Finanças

Novo recorde: percentual de brasileiros endividados atinge 82% em julho

Estudo da CNC mostra que quase 20% das famílias têm mais da metade da renda comprometida com dívidas, maior nível desde março. Inadimplência tem leve recuo.

Agência O Globo - 06/08/2026
Novo recorde: percentual de brasileiros endividados atinge 82% em julho

O percentual de famílias brasileiras individualizadas cresceu, alcançando 82% em julho de 2026, um novo recorde, segundo dados da Confederação Nacional do Comércio (CNC) divulgados nesta quinta-feira (dia 6).

Esse resultado representa um avanço de 0,4 ponto percentual em relação a junho (81,6%) e de 3,5 pontos na comparação com julho de 2025 (78,5%).

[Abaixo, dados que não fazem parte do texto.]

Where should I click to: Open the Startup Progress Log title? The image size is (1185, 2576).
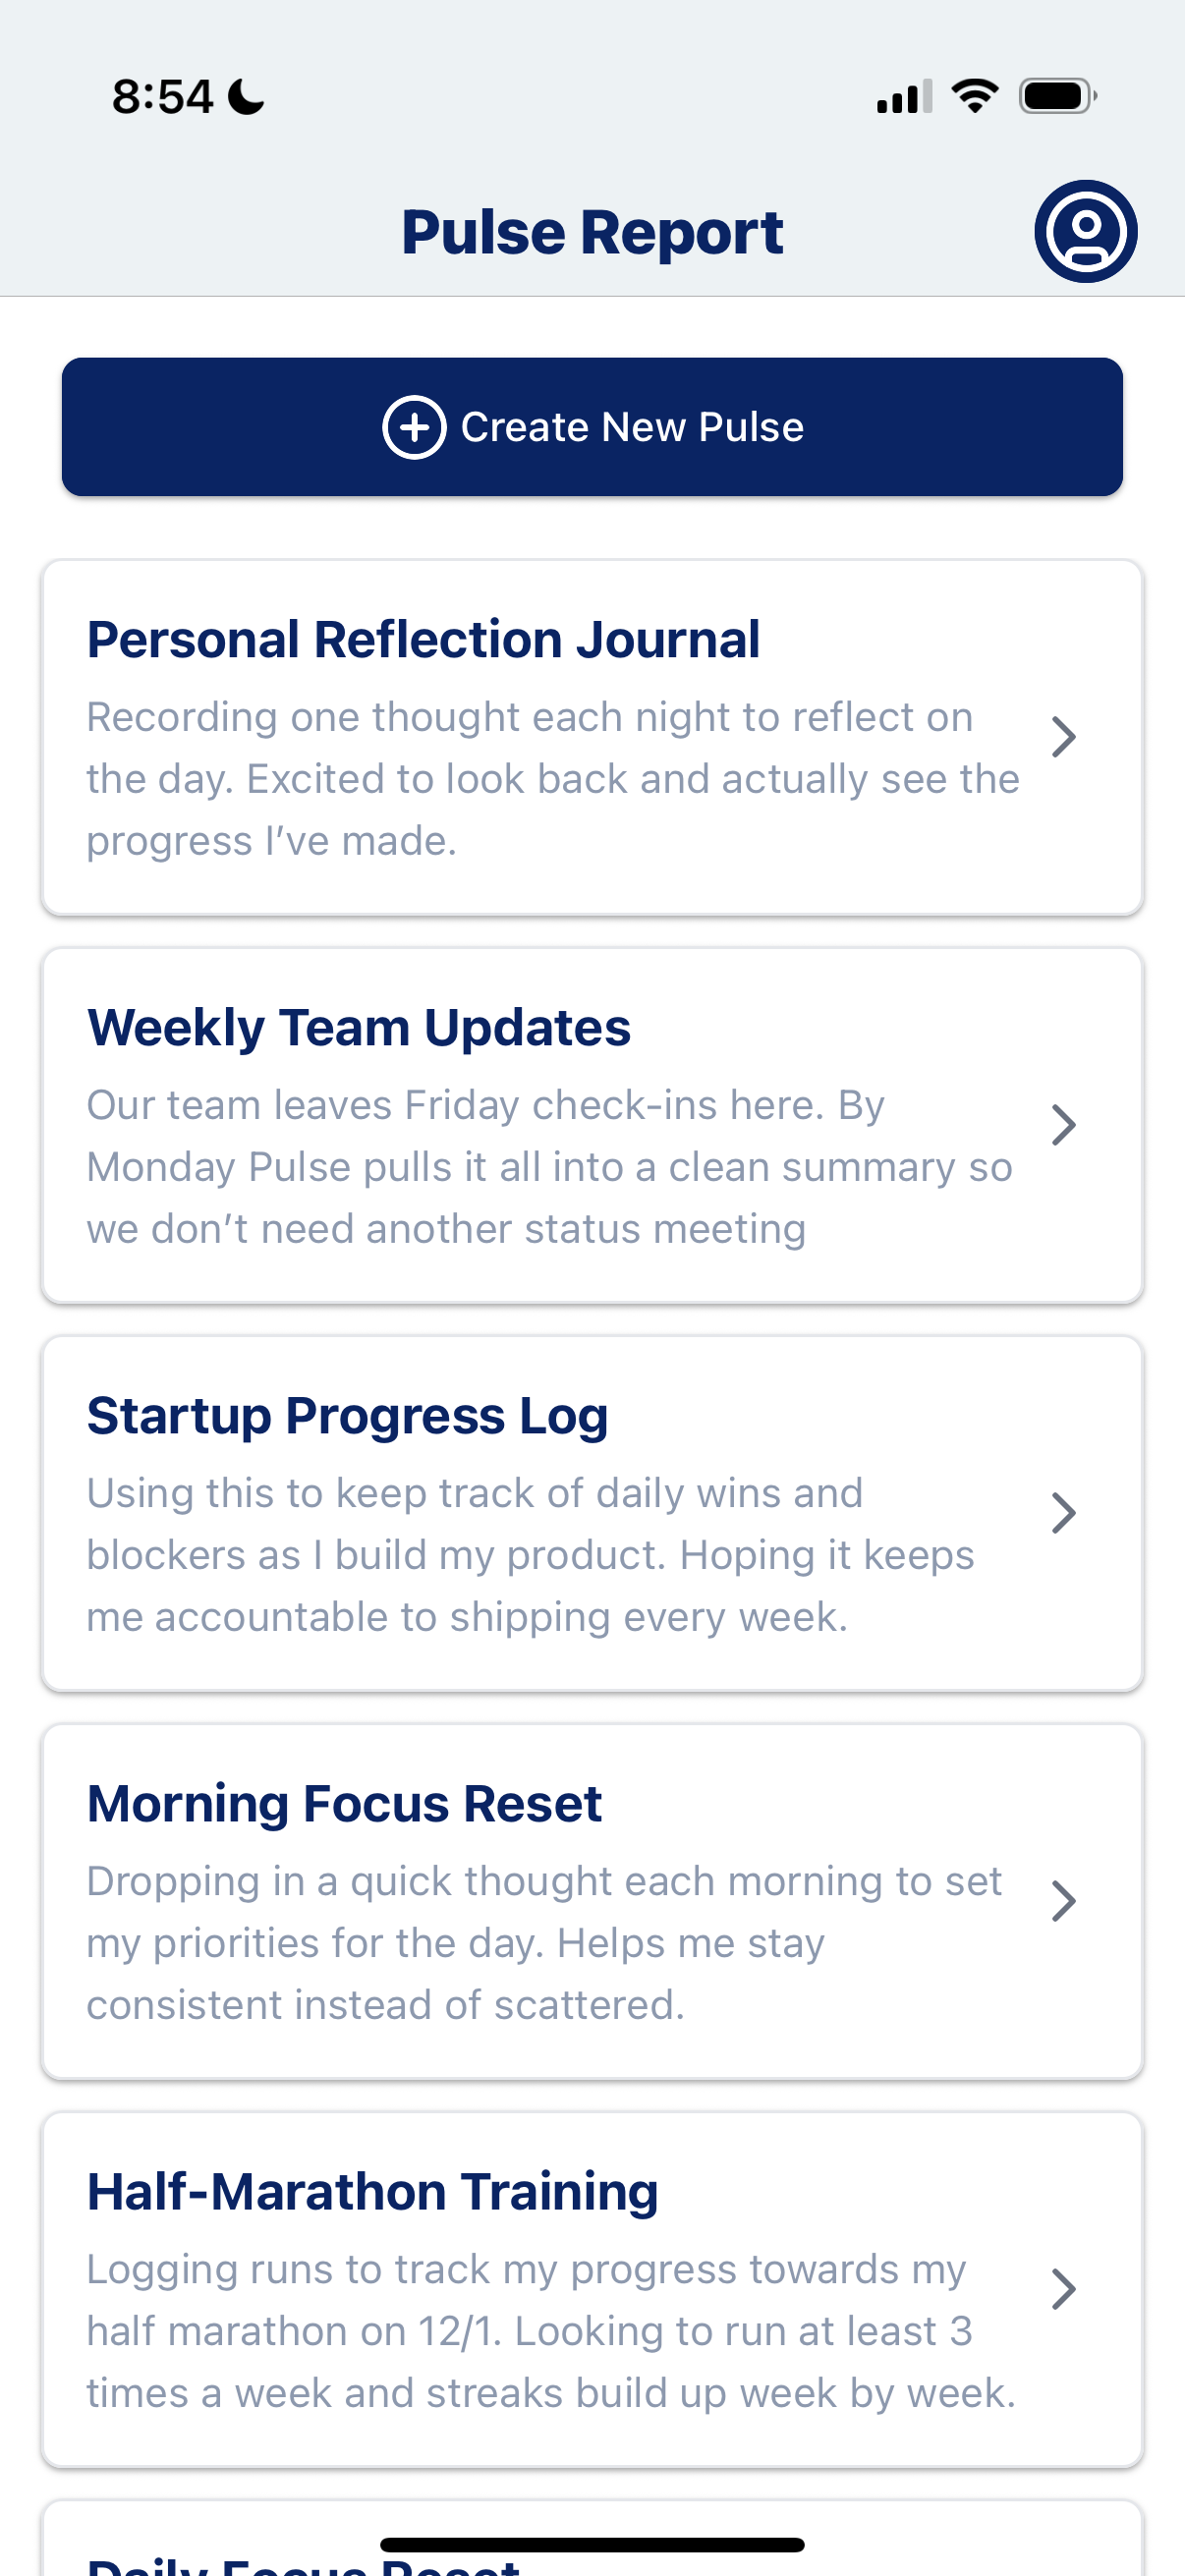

Os dados mostram que o programa Desenrola Adimplentes , voltado para pessoas sem carteira assinada que estão individualizadas, mas não possuem dívidas em atraso, não surtiu efeito no primeiro mês de vigência, iniciado em 29 de junho.

O vilão do endividamento continua sendo o cartão de crédito . Um total de 85% das famílias individualizadas têm dívidas nessa modalidade. Em seguida vêm os carnês: 16% dos individualizados recorrem a essa opção de crédito.

A Pesquisa de Endividamento e Inadimplência do Consumidor (Peic) da CNC revela ainda o aumento da parcela de consumidores com alto comprometimento financeiro. O percentual de famílias que têm mais de metade de seus rendimentos mensais comprometidos com o pagamento de dívidas subiu para 19% em julho, atingindo o maior nível desde março deste ano.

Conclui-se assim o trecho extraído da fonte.